Bürgerinitiativen erstatten Strafanzeige wegen Karlsruher Plutonium-Schmuggels

Atomenergie

Im Fall des mit hochgiftigen Plutonium verstrahlten Mitarbeiters der stillgelegten Wiederaufbereitungsanlage Karlsruhe (WAK) verlangen das Bundesumweltministerium und Umweltschützer rasche Aufklärung. Umweltminister Jürgen Trittin (Grüne) kündigte an, am Montag einen Bericht von der zuständigen baden-württembergischen Atomaufsichtsbehörde anzufordern. Derweil erstattete der Bundesverband Bürgerinitiativen Umweltschutz (BBU) am Sonntag Strafanzeige gegen die Verantwortlichen der Anlage bei der Staatsanwaltschaft Karlsruhe. Nach Auffassung des Verbands bestehe Verdacht auf fahrlässige Körperverletzung und Verstoß gegen das Atomgesetz und die Strahlenschutzverordnung. Am Montag wollen die Ermittler weitere Details zu dem Fall bekannt geben.

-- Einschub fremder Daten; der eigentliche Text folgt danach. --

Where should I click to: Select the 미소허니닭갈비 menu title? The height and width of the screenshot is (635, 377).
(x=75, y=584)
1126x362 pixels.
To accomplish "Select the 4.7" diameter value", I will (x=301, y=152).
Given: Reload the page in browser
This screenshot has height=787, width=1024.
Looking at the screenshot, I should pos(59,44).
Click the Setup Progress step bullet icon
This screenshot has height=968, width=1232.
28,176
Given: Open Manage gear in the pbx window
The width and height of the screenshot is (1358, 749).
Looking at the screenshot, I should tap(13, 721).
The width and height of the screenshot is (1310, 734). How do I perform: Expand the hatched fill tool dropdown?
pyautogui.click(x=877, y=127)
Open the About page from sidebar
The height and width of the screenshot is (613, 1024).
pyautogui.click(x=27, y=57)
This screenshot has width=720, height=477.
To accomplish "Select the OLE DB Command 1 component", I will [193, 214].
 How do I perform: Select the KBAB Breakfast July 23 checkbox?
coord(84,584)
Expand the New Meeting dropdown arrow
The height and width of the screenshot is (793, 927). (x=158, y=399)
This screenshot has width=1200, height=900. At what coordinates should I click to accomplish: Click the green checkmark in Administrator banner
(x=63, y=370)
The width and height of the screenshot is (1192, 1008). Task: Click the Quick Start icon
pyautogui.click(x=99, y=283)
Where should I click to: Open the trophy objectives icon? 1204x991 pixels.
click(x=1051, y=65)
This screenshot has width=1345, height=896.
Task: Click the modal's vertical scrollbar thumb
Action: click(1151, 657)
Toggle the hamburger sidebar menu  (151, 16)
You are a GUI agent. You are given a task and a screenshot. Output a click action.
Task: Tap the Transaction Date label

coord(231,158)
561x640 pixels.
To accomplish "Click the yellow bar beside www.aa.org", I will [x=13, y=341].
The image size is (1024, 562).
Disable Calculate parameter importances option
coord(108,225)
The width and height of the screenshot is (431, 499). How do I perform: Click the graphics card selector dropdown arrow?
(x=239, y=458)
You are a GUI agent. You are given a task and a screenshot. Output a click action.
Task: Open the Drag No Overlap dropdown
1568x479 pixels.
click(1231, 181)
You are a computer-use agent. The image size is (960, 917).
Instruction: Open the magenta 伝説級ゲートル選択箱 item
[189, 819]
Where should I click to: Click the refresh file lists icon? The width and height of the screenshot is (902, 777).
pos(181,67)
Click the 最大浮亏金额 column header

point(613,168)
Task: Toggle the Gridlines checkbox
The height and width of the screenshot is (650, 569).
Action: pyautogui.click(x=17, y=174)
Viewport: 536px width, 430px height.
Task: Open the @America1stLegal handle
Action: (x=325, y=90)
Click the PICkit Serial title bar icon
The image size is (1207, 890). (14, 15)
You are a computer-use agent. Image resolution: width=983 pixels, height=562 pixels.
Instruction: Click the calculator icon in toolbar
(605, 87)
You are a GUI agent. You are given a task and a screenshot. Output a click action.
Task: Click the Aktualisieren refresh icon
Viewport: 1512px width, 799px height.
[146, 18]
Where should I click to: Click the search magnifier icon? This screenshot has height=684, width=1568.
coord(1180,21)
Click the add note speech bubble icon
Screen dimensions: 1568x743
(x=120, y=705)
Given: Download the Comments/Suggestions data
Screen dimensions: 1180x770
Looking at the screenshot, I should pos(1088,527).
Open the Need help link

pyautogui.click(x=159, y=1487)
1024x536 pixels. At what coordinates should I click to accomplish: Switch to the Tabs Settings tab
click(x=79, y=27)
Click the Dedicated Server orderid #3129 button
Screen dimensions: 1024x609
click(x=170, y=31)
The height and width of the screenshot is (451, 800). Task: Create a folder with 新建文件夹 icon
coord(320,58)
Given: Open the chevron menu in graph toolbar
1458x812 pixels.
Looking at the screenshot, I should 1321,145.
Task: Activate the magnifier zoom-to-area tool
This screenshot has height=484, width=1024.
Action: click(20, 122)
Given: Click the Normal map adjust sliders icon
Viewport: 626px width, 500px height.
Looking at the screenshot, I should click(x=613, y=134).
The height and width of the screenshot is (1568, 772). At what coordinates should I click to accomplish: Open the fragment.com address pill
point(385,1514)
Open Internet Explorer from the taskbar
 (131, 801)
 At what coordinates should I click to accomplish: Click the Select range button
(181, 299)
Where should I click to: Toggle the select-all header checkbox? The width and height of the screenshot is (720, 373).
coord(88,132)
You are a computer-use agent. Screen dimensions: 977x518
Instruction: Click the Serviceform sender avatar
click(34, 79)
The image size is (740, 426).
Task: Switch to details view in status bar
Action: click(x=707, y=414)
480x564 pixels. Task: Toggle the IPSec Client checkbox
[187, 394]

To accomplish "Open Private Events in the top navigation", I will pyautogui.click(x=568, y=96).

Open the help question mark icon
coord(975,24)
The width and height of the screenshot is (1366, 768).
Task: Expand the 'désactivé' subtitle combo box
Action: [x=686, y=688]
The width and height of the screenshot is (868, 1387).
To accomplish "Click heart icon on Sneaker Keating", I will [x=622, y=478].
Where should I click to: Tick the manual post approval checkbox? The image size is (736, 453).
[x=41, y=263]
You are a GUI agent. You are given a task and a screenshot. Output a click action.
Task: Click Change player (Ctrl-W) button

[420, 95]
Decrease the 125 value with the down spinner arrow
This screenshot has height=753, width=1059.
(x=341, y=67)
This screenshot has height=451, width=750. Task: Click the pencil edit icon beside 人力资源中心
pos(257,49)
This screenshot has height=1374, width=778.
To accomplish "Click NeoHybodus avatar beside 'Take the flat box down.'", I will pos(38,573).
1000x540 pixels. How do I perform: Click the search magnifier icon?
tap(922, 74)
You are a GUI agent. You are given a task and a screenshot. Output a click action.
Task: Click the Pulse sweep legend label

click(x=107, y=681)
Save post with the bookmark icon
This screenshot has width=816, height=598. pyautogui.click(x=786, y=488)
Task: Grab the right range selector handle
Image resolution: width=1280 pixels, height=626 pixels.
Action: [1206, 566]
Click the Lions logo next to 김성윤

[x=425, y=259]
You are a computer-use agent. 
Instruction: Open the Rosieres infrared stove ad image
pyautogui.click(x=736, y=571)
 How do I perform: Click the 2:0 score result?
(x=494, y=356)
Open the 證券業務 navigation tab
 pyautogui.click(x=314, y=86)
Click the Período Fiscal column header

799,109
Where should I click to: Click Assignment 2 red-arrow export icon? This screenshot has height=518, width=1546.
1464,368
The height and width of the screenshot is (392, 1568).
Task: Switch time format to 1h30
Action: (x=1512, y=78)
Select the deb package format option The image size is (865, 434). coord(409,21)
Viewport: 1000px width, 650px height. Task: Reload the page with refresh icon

Regierung stellt sich auf Bundeswehreinsatz in Mazedonien ein

Balkan

Die Bundesregierung erwartet am Wochenende eine Weichenstellung für einen Einsatz der NATO in Mazedonien. Grundlage sollen die Vorschläge der USA und des EU-Sondergesandten in Mazedonien, Francois Leotard, sein. Wenn die weiteren Voraussetzungen für einen NATO-Einsatz gegeben seien - ein tragfähiger Waffenstillstand und die Bereitschaft der Albaner zur Abgabe ihrer Waffen - werde die Bundesregierung das Parlament um ein Mandat ersuchen, erklärte Bundesaußenminister Joseph Fischer.

Post behält Briefmonopol bis 2007

Bundesrat

Der Bundesrat hat Grünes Licht für die Verlängerung der Exklusivlizenz der Post AG bis Ende 2007 gegeben. Die Länderkammer billigte am Freitag in Berlin einen entsprechenden Gesetzesbeschluss des Bundestages.